■ **WORK TO BE COMPLETED**: Copy the rows below word for word, starting at the line that contains "This screenshot has height=419, width=1000." and ending at the line that contains "Switch chart to", with both of those lines included.

■ **EXTRACTED ENTRIES**:

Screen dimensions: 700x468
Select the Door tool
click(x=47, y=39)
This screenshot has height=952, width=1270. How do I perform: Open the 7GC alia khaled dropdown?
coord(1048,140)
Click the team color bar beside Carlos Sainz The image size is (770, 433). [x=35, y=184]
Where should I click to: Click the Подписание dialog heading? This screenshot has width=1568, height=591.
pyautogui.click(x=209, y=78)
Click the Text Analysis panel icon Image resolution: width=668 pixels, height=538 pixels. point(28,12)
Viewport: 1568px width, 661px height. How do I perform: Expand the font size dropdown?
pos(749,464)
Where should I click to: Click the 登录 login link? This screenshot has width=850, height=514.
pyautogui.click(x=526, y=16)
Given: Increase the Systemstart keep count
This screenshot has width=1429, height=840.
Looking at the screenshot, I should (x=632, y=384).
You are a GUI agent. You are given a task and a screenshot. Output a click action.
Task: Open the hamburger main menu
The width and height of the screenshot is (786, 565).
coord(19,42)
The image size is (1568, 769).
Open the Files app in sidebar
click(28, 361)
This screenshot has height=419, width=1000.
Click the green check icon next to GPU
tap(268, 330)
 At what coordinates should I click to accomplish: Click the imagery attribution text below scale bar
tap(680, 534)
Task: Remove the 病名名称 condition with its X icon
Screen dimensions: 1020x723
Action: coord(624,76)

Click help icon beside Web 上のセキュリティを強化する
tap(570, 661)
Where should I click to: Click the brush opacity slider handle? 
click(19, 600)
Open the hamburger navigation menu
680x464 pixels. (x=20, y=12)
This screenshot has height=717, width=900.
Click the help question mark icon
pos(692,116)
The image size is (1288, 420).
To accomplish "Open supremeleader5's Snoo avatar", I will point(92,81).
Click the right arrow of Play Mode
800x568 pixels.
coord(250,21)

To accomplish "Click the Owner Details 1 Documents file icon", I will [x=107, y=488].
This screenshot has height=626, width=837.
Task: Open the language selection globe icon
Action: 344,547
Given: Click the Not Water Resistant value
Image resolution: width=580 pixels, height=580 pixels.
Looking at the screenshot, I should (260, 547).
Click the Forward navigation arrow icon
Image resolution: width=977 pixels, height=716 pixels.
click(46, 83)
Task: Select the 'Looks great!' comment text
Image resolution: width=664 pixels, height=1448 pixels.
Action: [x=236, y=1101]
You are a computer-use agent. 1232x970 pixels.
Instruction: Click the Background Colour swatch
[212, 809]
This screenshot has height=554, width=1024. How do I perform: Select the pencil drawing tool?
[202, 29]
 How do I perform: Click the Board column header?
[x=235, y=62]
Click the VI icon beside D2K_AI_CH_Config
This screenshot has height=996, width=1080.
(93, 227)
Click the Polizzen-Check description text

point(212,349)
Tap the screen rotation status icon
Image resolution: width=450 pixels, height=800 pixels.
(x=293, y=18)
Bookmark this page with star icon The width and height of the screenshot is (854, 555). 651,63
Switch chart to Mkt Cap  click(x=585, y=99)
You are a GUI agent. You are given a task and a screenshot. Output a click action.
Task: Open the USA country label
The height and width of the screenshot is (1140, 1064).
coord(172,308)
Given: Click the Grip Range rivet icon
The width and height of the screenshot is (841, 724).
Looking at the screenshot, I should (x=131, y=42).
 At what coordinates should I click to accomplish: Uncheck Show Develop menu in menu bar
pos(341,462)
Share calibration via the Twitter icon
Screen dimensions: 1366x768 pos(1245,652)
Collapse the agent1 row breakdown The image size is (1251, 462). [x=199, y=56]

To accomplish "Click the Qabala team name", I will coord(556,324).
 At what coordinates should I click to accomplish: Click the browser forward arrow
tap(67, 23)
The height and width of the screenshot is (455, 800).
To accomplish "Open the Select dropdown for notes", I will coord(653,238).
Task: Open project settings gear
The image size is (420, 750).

■ **ANSWER IN FULL**:
This screenshot has height=419, width=1000.
Click the green check icon next to GPU
tap(268, 330)
 At what coordinates should I click to accomplish: Click the imagery attribution text below scale bar
tap(680, 534)
Task: Remove the 病名名称 condition with its X icon
Screen dimensions: 1020x723
Action: coord(624,76)

Click help icon beside Web 上のセキュリティを強化する
tap(570, 661)
Where should I click to: Click the brush opacity slider handle? 
click(19, 600)
Open the hamburger navigation menu
680x464 pixels. (x=20, y=12)
This screenshot has height=717, width=900.
Click the help question mark icon
pos(692,116)
The image size is (1288, 420).
To accomplish "Open supremeleader5's Snoo avatar", I will point(92,81).
Click the right arrow of Play Mode
800x568 pixels.
coord(250,21)

To accomplish "Click the Owner Details 1 Documents file icon", I will [x=107, y=488].
This screenshot has height=626, width=837.
Task: Open the language selection globe icon
Action: 344,547
Given: Click the Not Water Resistant value
Image resolution: width=580 pixels, height=580 pixels.
Looking at the screenshot, I should (260, 547).
Click the Forward navigation arrow icon
Image resolution: width=977 pixels, height=716 pixels.
click(46, 83)
Task: Select the 'Looks great!' comment text
Image resolution: width=664 pixels, height=1448 pixels.
Action: [x=236, y=1101]
You are a computer-use agent. 1232x970 pixels.
Instruction: Click the Background Colour swatch
[212, 809]
This screenshot has height=554, width=1024. How do I perform: Select the pencil drawing tool?
[202, 29]
 How do I perform: Click the Board column header?
[x=235, y=62]
Click the VI icon beside D2K_AI_CH_Config
This screenshot has height=996, width=1080.
(93, 227)
Click the Polizzen-Check description text

point(212,349)
Tap the screen rotation status icon
Image resolution: width=450 pixels, height=800 pixels.
(x=293, y=18)
Bookmark this page with star icon The width and height of the screenshot is (854, 555). 651,63
Switch chart to Mkt Cap  click(x=585, y=99)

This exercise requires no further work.